Composite resin fillings are made up of a mixture of plastic and glass powder. When this mixture is put into the tooth, it is in a putty form. It gets hardened by a specialized LED light used by the dentist. These aesthetically appealing fillings blend in with the appearance of natural teeth and can be used in both the front and back teeth. These fillings can be used for cavities, filling gaps, or correcting cosmetic issues. Composite fillings are very technique sensitive and thus require a bit more time to do them and good moisture control. All composite fillings have a small amount of shrinkage after they harden. If a patient does not brush or floss properly, they can be more susceptible to future decay.
Amalgam is usually thought of as a silver filling. Though they look like silver, there are made of a mixture of silver, tin, copper, and a small amount of mercury. Although people have expressed their concern about the use of mercury in the mixture, it is completely safe. When mercury is mixed with other metals, it becomes stable and does not escape from the filling. These fillings are often used when it is difficult to keep the tooth dry. If you are looking for fillings that blend in, it is probably not a good option as they are very noticeable and tend to darken over time. Lastly, silver fillings can crack teeth; these cracks do not show up until many years after they are put in.
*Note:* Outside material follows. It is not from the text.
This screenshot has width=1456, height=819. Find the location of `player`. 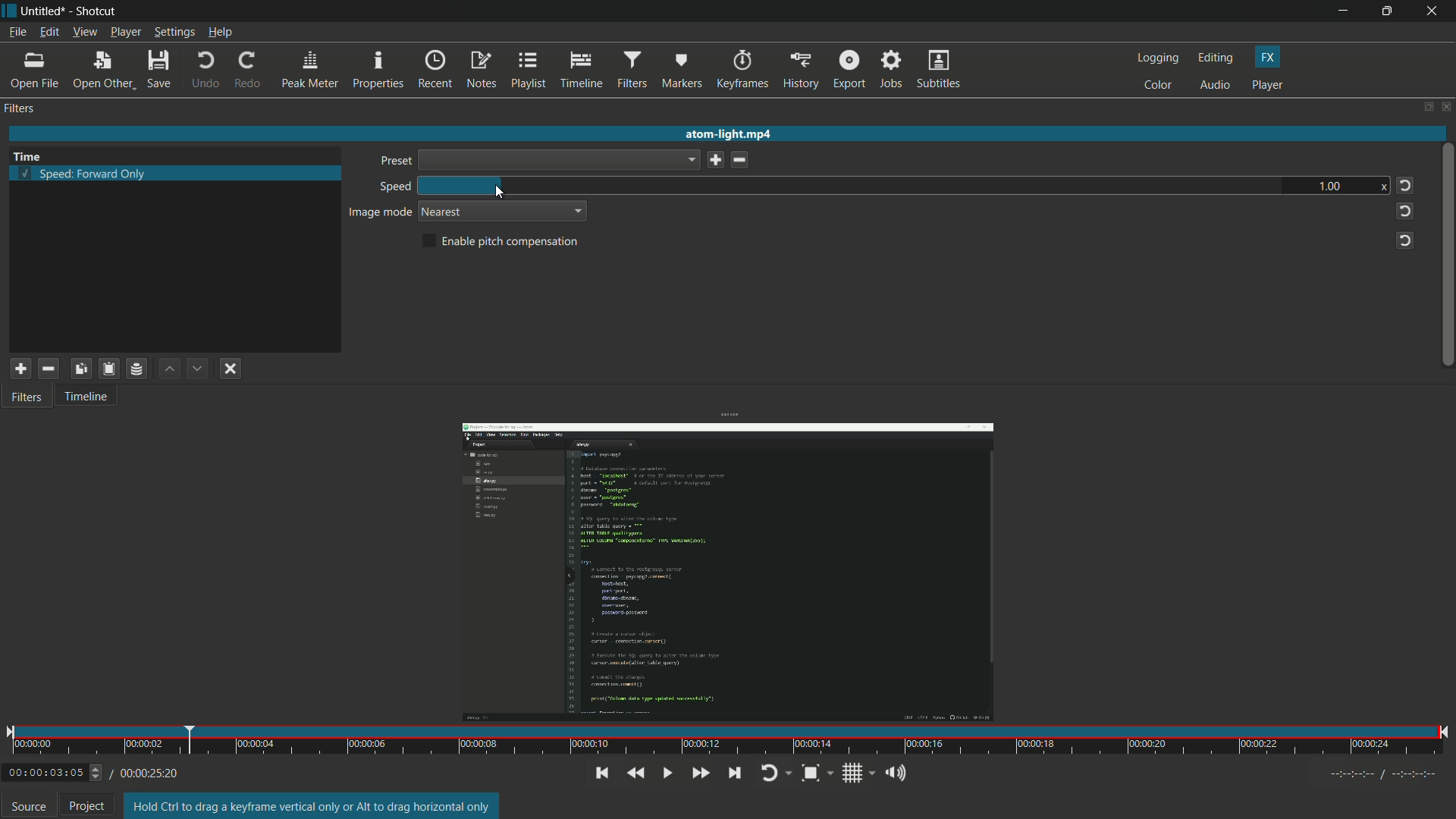

player is located at coordinates (1267, 86).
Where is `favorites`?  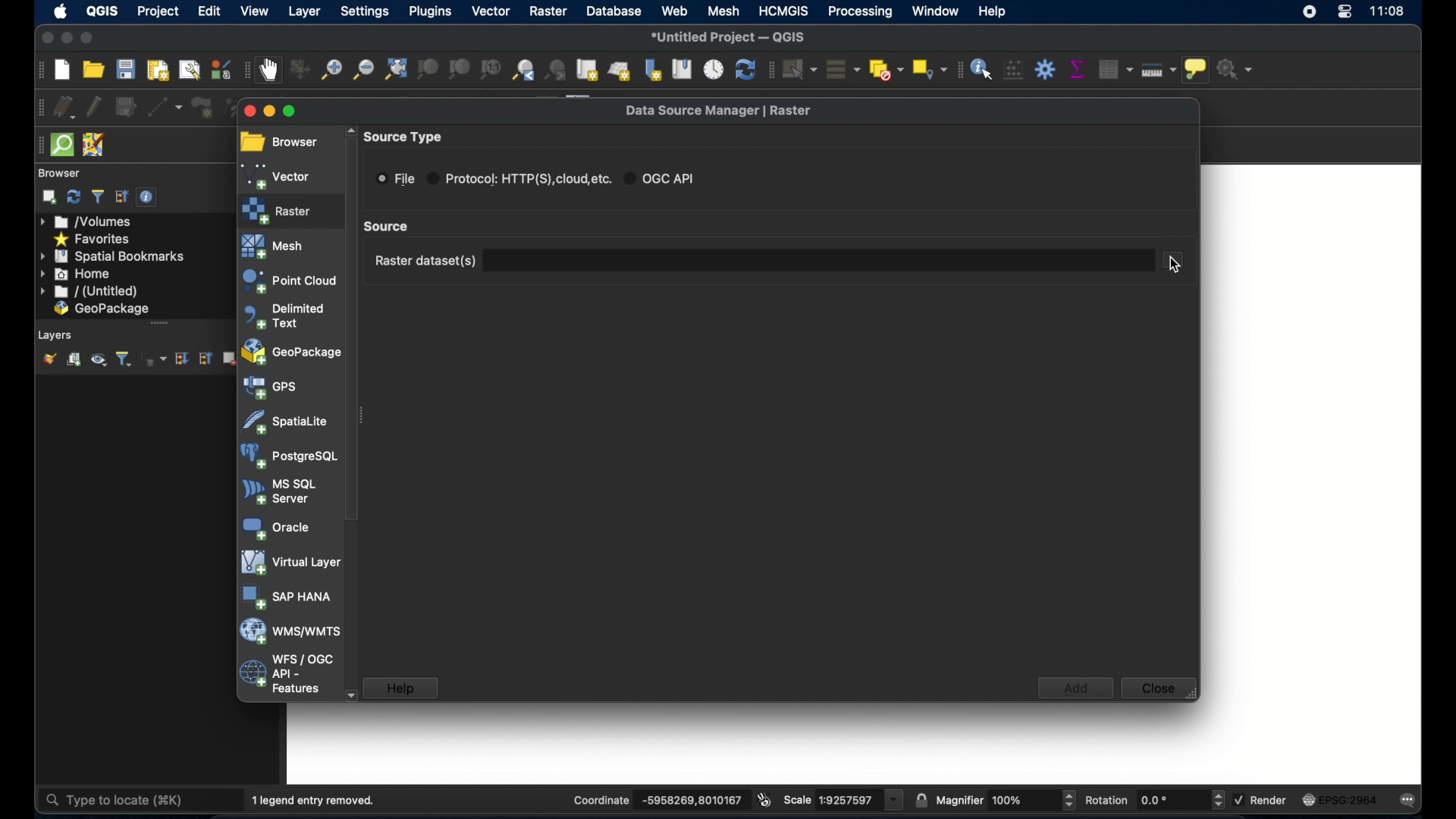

Ceramic fillings are made of porcelain. These fillings not only match the natural colour of your teeth, but they are also more durable. These type of fillings are used for inlays, onlays, crowns, veneers, and implants. Since ceramic restorations are more durable, they do tend to last longer. Ceramic fillings will cost more than composite and amalgam fillings and may require more than one appointment to complete.
These type of fillings are made of an alloy of gold, copper, and other metals. Gold fillings are far more durable than many of the other materials and thus can withstand a lot of chewing force. Since gold does not corrode, it does not stain teeth. However, gold fillings are expensive and can be noticeable to the naked eye. Gold fillings are not commonly done in most dental offices.
Glass ionomer fillings are made of acrylic and a component of glass called fluoroaluminosilicate. These fillings are great for patients who always get cavities because the material releases fluoride and protects the tooth. This material is generally slightly less aesthetic than composite fillings because they are dull and cannot reflect light. Glass ionomers are weaker than the other types of fillings and thus cannot take as much chewing force.
The best way to repair and preserve any type of filling is by following good oral hygiene and visiting your dentist for regular check-ups and cleanings.